The present invention pertains to handling of message signaled interrupts (“MSI”).
For a processor whose architecture does not address deterministic interrupts for a real time system, MSI interrupts are very much dependent on the CPU (Central Processing Unit) processing time and users cannot control the MSI interrupt handling time. However, industrial applications require stringent and highly deterministic interrupt latency. With the existing Peripheral Component Interconnect (“PCI”)
Express architecture (e.g., PCI Express 3.0 Specification Revision 3.0, PCI-SIG, November 2010), MSI interrupt latency is not guaranteed.
Therefore, it would be desirable to provide a system and method for servicing MSI interrupts which allow users to control the handling time for these interrupts.
Embodiments are illustrated by way of example and not limitation in the Figures of the accompanying drawings:
a shows a memory write TLP with embedded DCA feature according to one embodiment of the present invention.
b is a flowchart of a method for automatically forwarding MSI interrupts to a dedicated external coprocessor connected to the front side bus (FSB) using DCA according to one embodiment of the present invention.
The following description describes a system and method for servicing MSI interrupts using DCA within or in association with a processor, computer system, or other processing apparatus. In the following description, numerous specific details such as processing logic, processor types, micro-architectural conditions, events, enablement mechanisms, and the like are set forth in order to provide a more thorough understanding of embodiments of the present invention. It will be appreciated, however, by one skilled in the art that the invention may be practiced without such specific details. Additionally, some well known structures, circuits, and the like have not been shown in detail to avoid unnecessarily obscuring embodiments of the present invention.
Although the following embodiments are described with reference to a processor, other embodiments are applicable to other types of integrated circuits and logic devices. Similar techniques and teachings of embodiments of the present invention can be applied to other types of circuits or semiconductor devices that can benefit from higher pipeline throughput and improved performance. The teachings of embodiments of the present invention are applicable to any processor or machine that performs data manipulations.
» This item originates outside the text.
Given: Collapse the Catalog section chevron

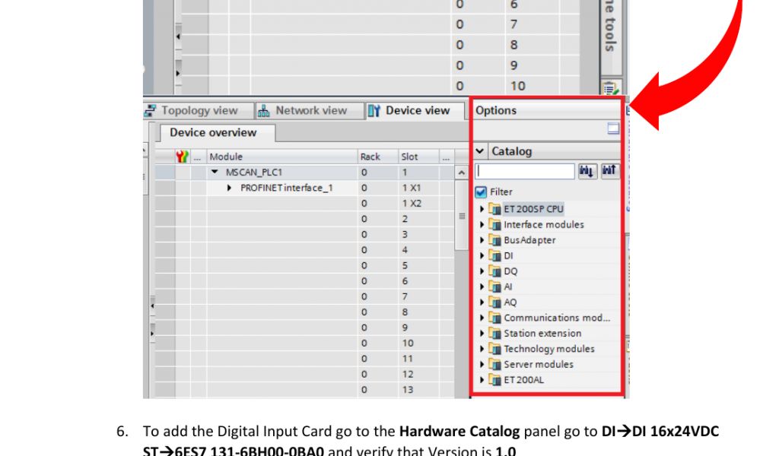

However, the present invention is not limited to processors or machines that perform 512 bit, 256 bit, 128 bit, 64 bit, 32 bit, or 16 bit data operations and can be applied to any processor and machine in which manipulation or management of data is performed. In addition, the following description provides examples, and the accompanying drawings show various examples for the purposes of illustration. However, these examples should not be construed in a limiting sense as they are merely intended to provide examples of embodiments of the present invention rather than to provide an exhaustive list of all possible implementations of embodiments of the present invention.
Although the below examples describe instruction handling and distribution in the context of execution units and logic circuits, other embodiments of the present invention can be accomplished by way of a data or instructions stored on a machine-readable, tangible medium, which when performed by a machine cause the machine to perform functions consistent with at least one embodiment of the invention. In one embodiment, functions associated with embodiments of the present invention are embodied in machine-executable instructions. The instructions can be used to cause a general-purpose or special-purpose processor that is programmed with the instructions to perform the steps of the present invention. Embodiments of the present invention may be provided as a computer program product or software which may include a machine or computer-readable medium having stored thereon instructions which may be used to program a computer (or other electronic devices) to perform one or more operations according to embodiments of the present invention. Alternatively, steps of embodiments of the present invention might be performed by specific hardware components that contain fixed-function logic for performing the steps, or by any combination of programmed computer components and fixed-function hardware components.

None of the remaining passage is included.